SPD monitor asks city to pay for his cable bill, meals and booze
SEATTLE -- New questions are being raised about the court-appointed monitor in charge of overseeing reform in the Seattle Police Department.

Attorney Merrick Bobb is tasked with making sure the SPD implements a slew of federal reforms put forth after a Department of Justice investigation found officers using excessive force.

Since starting the job, Bobb's spending habits have raised eyebrows. He has turned in receipts for expensive dinners at top restaurants that cost $113, $92 and $191. He has also turned in receipts for his monthly cable bill, an Egyptian cotton pillow case and alcohol.

While no one blames Bobb for having expensive tastes, few seem happy that he's asking taxpayers to foot the bill.

"These are rules that are well understood by everyone in government about what is and what is not reimbursable," said Seattle Mayor Mike McGinn.

In emails between Bobb and the City Budget Office, the city raised red flags over receipts related to his travel from Los Angeles to Seattle, including $100 for airport parking when a taxi would have been cheaper.

There's also a receipt for an excess baggage fee for someone who is not even on Bobb's team.
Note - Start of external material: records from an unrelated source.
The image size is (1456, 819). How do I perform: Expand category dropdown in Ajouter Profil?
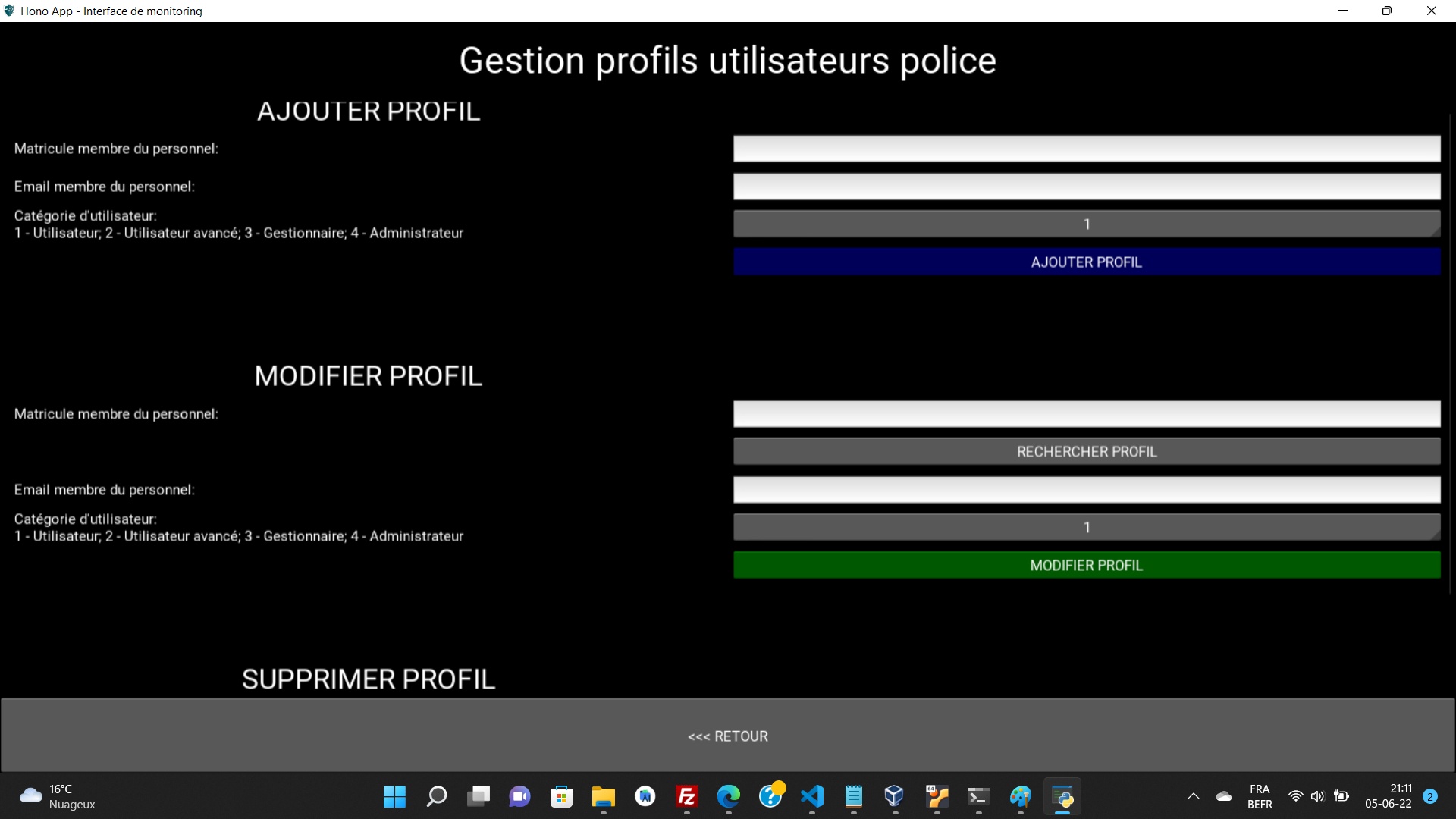pos(1086,224)
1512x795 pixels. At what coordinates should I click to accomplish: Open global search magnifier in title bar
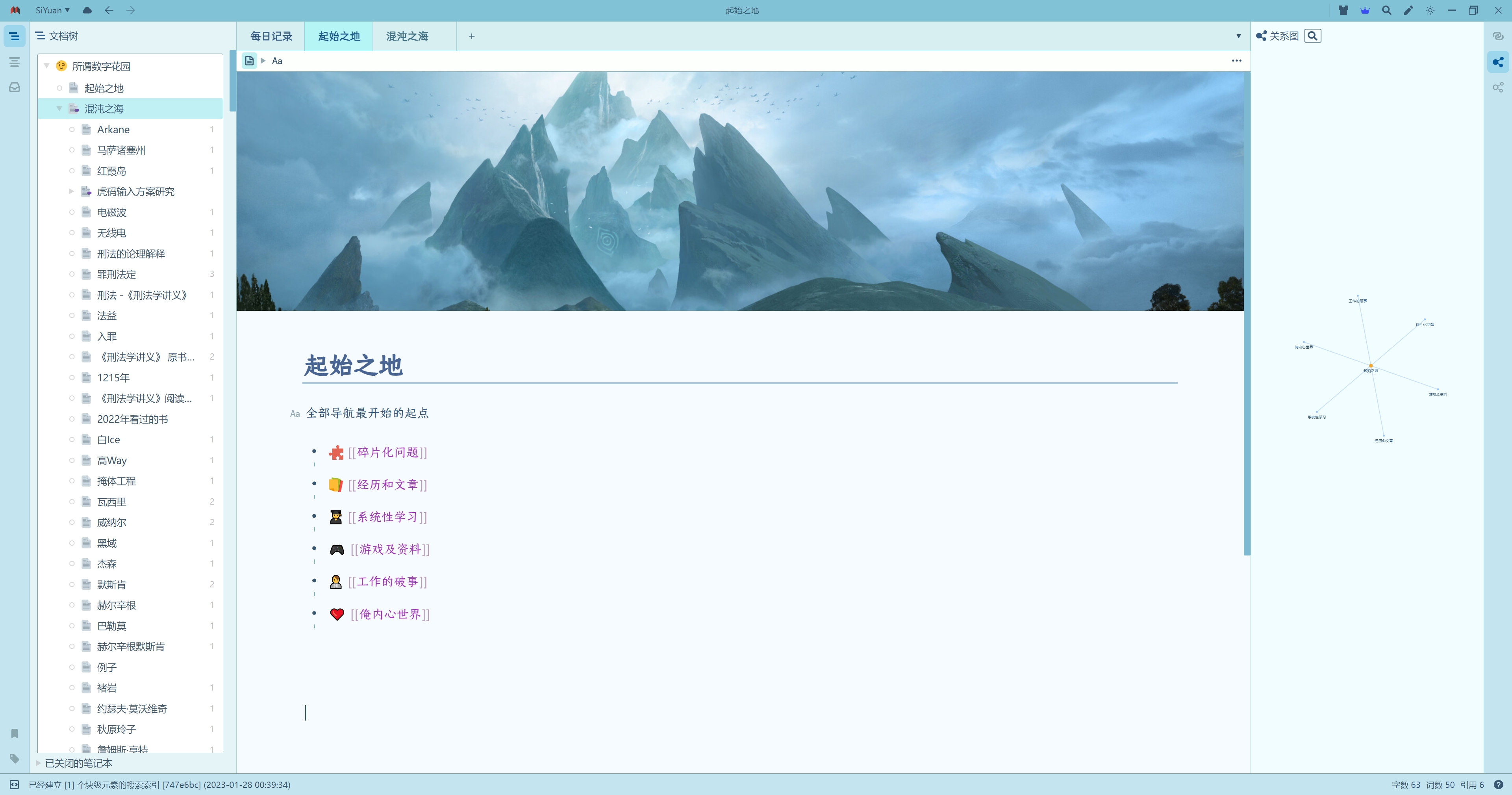1386,10
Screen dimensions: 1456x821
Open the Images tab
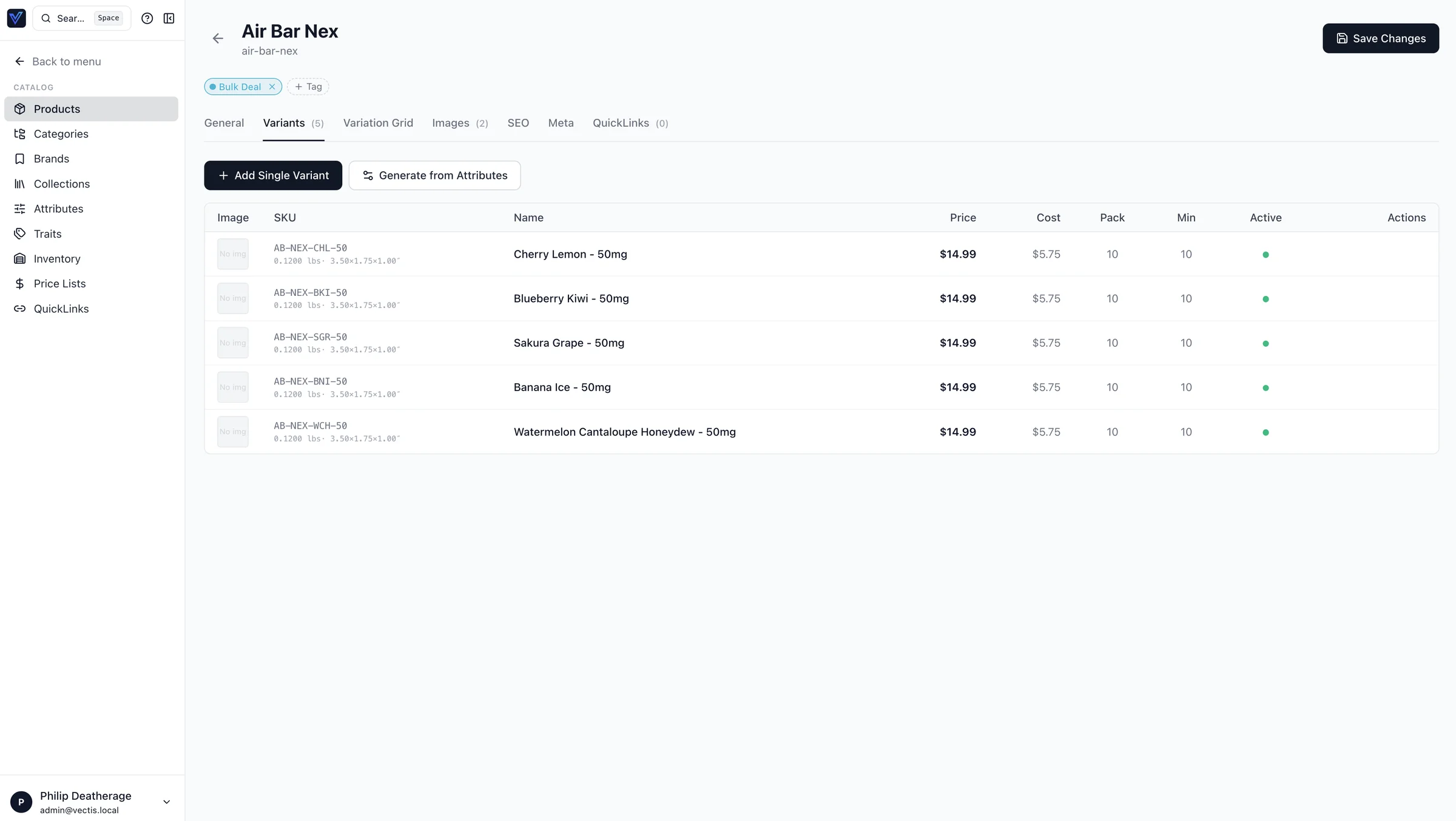tap(451, 122)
The city suspected it may have been a friend, relative or girlfriend.

Bobb also asked to be reimbursed for weekend restaurant bills when the city said they had no meetings planned.

When the receipts were questioned, Bobb fired back in an email, calling the questions "humiliating, time consuming and obstructionist."

"Our budget office folks, they're just doing their job," McGinn said.

While explaining the receipts, Bobb questioned the police department's progress.

"I'm not certain that we can currently say we are getting cooperation from the city regarding the monitoring or movement toward full and effective implementation of the consent degree," he said in an email.

City officials say Bobb has taken about $7,500 off his requests for reimbursement. He refused to comment for this story.

A representative from the City Attorney's office said since the first receipts came in, the office has discussed with Bobb's office what expenses can and cannot be reimbursed.